[Data entries start]
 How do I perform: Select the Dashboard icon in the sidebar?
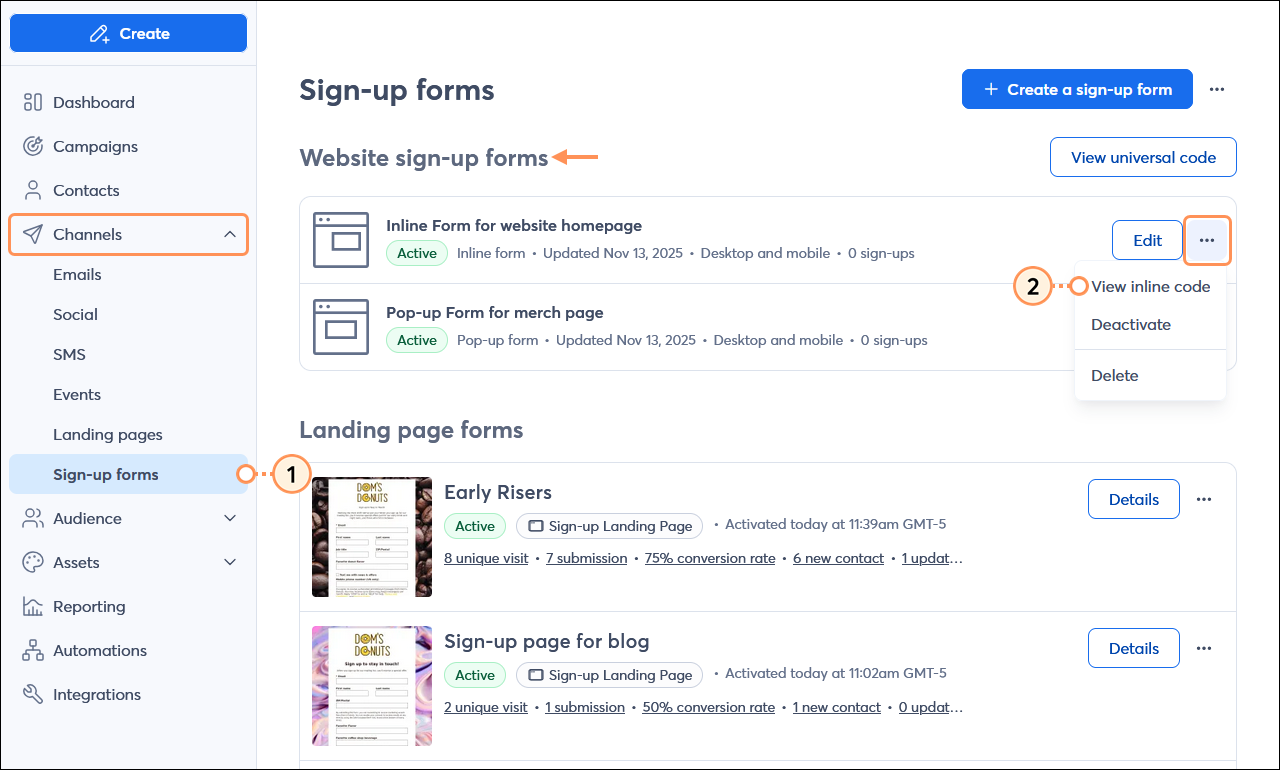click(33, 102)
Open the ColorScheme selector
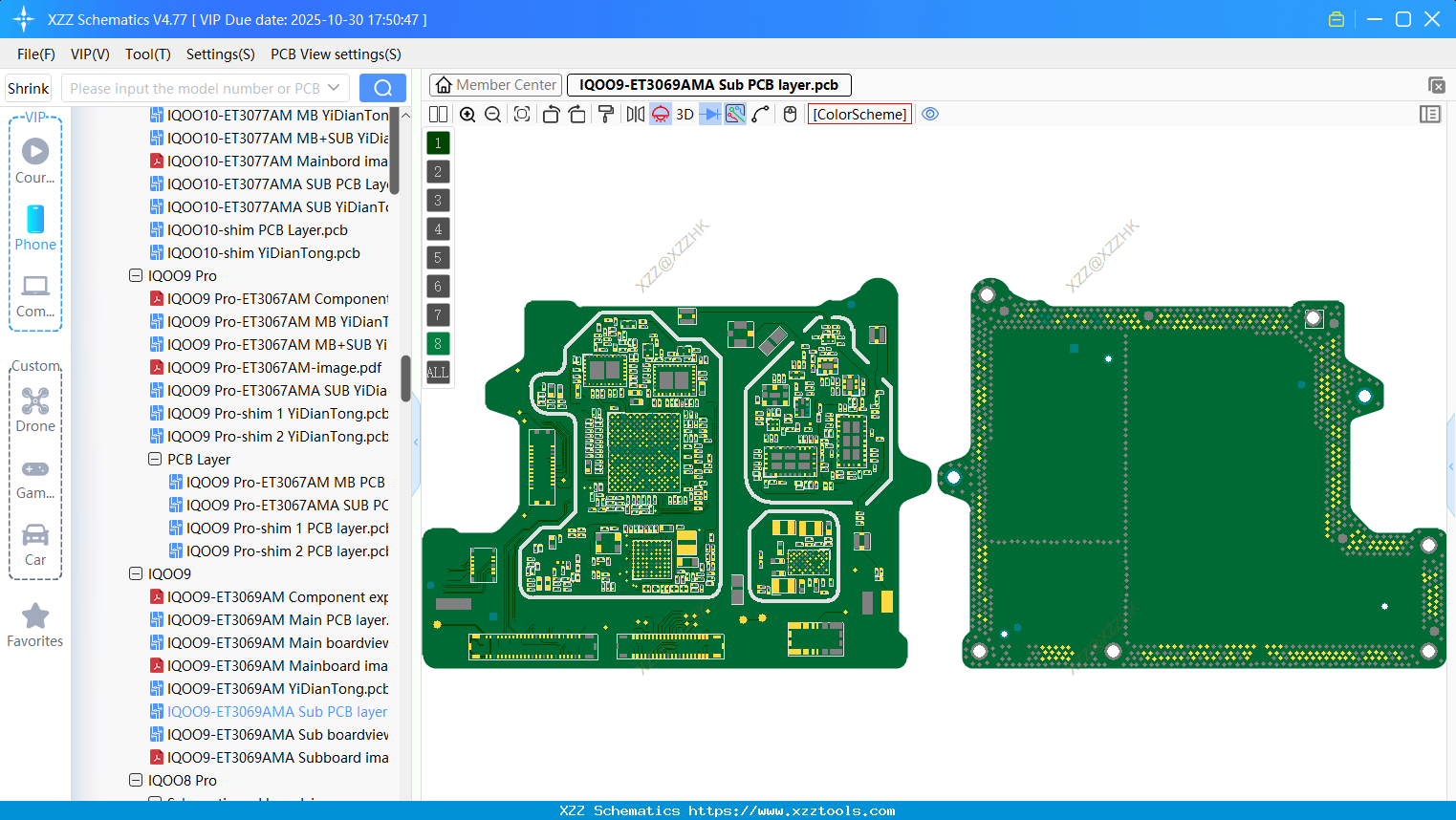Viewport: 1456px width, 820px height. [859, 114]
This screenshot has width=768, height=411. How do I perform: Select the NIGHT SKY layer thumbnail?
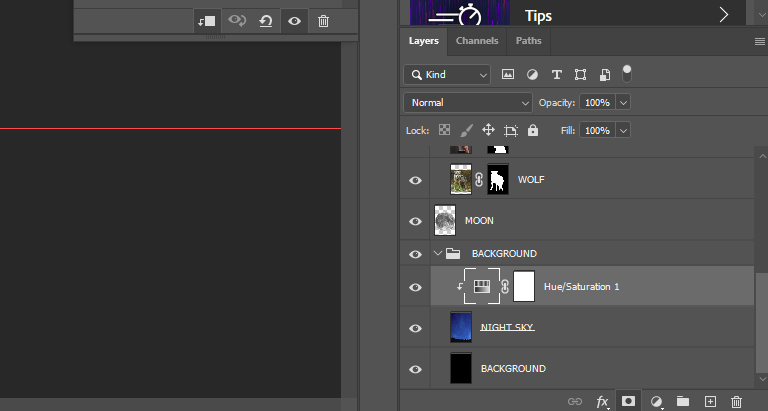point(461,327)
[Data entries end]
§ **Goal of the exercise**: Write out all of these items again, each request included, but shift every number in the answers by adding 21 to it, viewport sizes as well as coordinates. Leave the pictures out.

§ **Response below**:
 How do I perform: Select the Dashboard icon in the sidebar?
click(54, 123)
Open the ColorScheme selector
Viewport: 1477px width, 841px height. [880, 135]
This screenshot has width=768, height=411. How do I perform: Select the NIGHT SKY layer thumbnail?
point(482,348)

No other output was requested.